Exercise:
Leave out the lines before the one with "Click group number 27 on the horizontal axis"; output that line and all remaining lines of the records exactly.

────────────────────

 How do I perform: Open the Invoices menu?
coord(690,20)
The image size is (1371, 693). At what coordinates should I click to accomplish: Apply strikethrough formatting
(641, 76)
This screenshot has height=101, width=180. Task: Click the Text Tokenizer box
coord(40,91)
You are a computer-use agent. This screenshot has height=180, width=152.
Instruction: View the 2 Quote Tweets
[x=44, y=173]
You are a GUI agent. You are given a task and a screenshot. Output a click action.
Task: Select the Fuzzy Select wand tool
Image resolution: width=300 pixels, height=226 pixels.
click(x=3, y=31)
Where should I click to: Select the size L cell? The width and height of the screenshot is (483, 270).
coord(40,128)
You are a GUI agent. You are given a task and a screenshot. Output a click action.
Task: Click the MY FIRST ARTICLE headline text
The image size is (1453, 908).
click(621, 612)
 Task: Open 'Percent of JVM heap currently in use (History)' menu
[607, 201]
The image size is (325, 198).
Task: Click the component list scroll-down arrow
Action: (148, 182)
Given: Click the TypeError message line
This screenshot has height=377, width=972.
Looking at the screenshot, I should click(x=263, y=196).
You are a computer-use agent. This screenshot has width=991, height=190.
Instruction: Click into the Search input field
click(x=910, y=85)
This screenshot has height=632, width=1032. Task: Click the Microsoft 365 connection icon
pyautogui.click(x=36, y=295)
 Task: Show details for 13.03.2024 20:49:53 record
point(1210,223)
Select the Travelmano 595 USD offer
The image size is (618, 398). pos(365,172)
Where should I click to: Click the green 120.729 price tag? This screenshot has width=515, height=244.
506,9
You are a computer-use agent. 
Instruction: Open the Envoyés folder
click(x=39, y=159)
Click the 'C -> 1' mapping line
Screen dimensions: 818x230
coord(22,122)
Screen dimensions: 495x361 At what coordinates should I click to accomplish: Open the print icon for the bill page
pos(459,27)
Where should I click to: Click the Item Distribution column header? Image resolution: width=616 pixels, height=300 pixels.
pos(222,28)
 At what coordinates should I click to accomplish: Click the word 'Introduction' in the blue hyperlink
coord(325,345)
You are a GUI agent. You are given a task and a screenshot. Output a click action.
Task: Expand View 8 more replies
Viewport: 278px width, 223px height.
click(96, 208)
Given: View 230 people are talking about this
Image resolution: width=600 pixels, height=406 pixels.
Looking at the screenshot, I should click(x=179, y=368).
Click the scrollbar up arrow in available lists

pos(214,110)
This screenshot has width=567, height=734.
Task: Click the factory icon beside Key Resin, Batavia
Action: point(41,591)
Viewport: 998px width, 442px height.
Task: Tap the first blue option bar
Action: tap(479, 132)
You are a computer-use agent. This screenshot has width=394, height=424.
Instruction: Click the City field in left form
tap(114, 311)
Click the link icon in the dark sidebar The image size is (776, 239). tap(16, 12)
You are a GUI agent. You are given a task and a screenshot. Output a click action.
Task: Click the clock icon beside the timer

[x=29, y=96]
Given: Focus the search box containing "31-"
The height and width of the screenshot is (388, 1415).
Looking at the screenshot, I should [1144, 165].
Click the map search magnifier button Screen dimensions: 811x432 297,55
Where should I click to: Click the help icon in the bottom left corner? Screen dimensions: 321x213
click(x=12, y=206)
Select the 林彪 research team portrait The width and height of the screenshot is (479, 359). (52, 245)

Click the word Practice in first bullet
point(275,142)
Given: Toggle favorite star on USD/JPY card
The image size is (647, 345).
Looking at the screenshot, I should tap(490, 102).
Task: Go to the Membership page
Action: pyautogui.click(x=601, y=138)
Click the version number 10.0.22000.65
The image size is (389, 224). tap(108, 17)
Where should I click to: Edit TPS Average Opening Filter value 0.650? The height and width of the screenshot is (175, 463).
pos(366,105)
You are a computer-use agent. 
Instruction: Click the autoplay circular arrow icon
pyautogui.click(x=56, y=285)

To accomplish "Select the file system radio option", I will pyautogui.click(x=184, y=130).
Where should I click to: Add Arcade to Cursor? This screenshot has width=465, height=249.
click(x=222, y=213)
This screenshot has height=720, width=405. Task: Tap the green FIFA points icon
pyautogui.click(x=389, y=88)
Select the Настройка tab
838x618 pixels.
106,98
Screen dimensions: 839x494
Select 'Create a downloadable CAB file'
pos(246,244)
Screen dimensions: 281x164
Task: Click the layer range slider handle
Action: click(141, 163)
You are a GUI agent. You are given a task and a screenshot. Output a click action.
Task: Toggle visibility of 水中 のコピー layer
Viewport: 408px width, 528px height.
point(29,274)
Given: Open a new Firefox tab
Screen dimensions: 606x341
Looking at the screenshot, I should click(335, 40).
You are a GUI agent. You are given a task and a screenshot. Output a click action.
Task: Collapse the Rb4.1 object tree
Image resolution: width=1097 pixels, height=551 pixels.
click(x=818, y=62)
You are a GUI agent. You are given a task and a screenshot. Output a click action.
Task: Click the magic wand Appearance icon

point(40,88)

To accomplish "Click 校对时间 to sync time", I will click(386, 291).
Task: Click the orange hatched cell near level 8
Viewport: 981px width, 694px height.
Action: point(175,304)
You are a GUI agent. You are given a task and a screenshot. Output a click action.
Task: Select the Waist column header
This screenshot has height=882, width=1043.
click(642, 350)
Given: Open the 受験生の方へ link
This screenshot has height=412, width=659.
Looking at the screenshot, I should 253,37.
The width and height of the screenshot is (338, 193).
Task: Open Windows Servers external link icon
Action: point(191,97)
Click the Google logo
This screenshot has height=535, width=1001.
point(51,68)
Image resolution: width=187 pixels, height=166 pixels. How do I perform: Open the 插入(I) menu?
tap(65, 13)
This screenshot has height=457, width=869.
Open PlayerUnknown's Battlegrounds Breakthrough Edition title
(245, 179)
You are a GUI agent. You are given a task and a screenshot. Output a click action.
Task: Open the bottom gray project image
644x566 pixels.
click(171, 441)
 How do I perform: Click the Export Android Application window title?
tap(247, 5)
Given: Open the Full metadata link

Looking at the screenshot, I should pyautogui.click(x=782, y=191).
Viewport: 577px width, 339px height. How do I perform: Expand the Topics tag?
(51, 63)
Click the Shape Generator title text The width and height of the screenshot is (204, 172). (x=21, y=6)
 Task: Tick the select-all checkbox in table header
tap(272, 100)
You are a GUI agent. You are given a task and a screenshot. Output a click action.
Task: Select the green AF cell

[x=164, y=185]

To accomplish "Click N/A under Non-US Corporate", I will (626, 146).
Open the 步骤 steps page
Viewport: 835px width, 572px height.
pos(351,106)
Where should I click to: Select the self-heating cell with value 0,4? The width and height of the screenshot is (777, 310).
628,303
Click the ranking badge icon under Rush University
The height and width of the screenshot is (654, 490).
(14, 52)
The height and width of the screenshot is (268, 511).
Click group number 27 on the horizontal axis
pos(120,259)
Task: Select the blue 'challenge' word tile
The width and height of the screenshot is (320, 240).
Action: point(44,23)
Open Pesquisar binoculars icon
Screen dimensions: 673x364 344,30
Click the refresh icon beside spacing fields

────────────────────

Exercise answer:
Click group number 27 on the horizontal axis
pos(120,259)
Task: Select the blue 'challenge' word tile
The width and height of the screenshot is (320, 240).
Action: point(44,23)
Open Pesquisar binoculars icon
Screen dimensions: 673x364 344,30
Click the refresh icon beside spacing fields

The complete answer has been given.